**Extrait du document:**
Deux semaines après, un accord est
signé. Les demandes françaises sont
balayées et la France, pourtant,
accepte. Pis, Fabius et Hollande font
comme si c’était une victoire obtenue
grâce à leur intransigeance. Exactement
comme cela s’est passé lors du vote de
la résolution de l’ONU consacrée à la
Syrie, fin septembre. Ce qui tend à
montrer les limites de la diplomatie
française et de la stratégie
internationale de l’Élysée. Que la
France joue une carte originale à
l’échelle mondiale, tant mieux. Mais en
l’occurrence, bien ancrée au sein de
l’Otan, Paris cherche surtout à
passer pour le meilleur allié de
Washington (au détriment de
Londres) et tenter ainsi de jouer sa
propre partition sur certains terrains,
comme en Afrique de l’Ouest ou au
Moyen-Orient. Et quand on veut jouer
dans la cour américaine, l’un des
instruments brandis n’est autre que le
recours à la force. Ce qui est le cas:
Libye, Mali, Syrie, Centrafrique… La
solution a visiblement toujours la
couleur kaki.

**Entrées de données:**
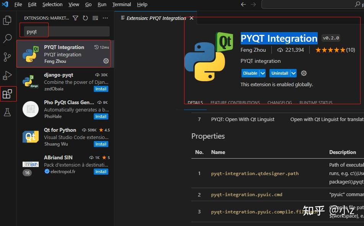Install the django-pyqt extension
This screenshot has width=364, height=226.
point(101,88)
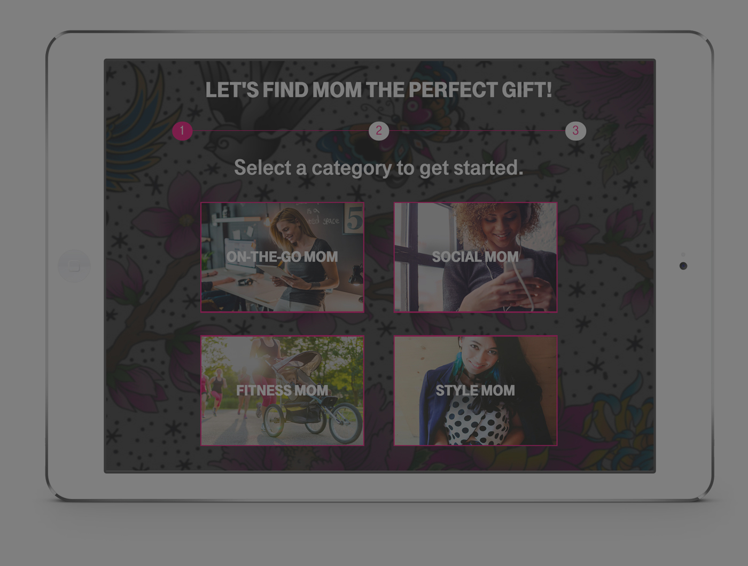Image resolution: width=748 pixels, height=566 pixels.
Task: Choose the Social Mom category
Action: click(476, 257)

**Consigne:**
D'après l'extrait, dans quel but Paris cherche-t-il à passer pour le meilleur allié de Washington ? Répondez en une à trois phrases, s'il vous plaît. Les lignes proviennent d'une autre source que l'extrait.

**Corrigé:**
Paris cherche à passer pour le meilleur allié de Washington, au détriment de Londres, afin de pouvoir jouer sa propre partition sur certains terrains. L'extrait cite l'Afrique de l'Ouest et le Moyen-Orient.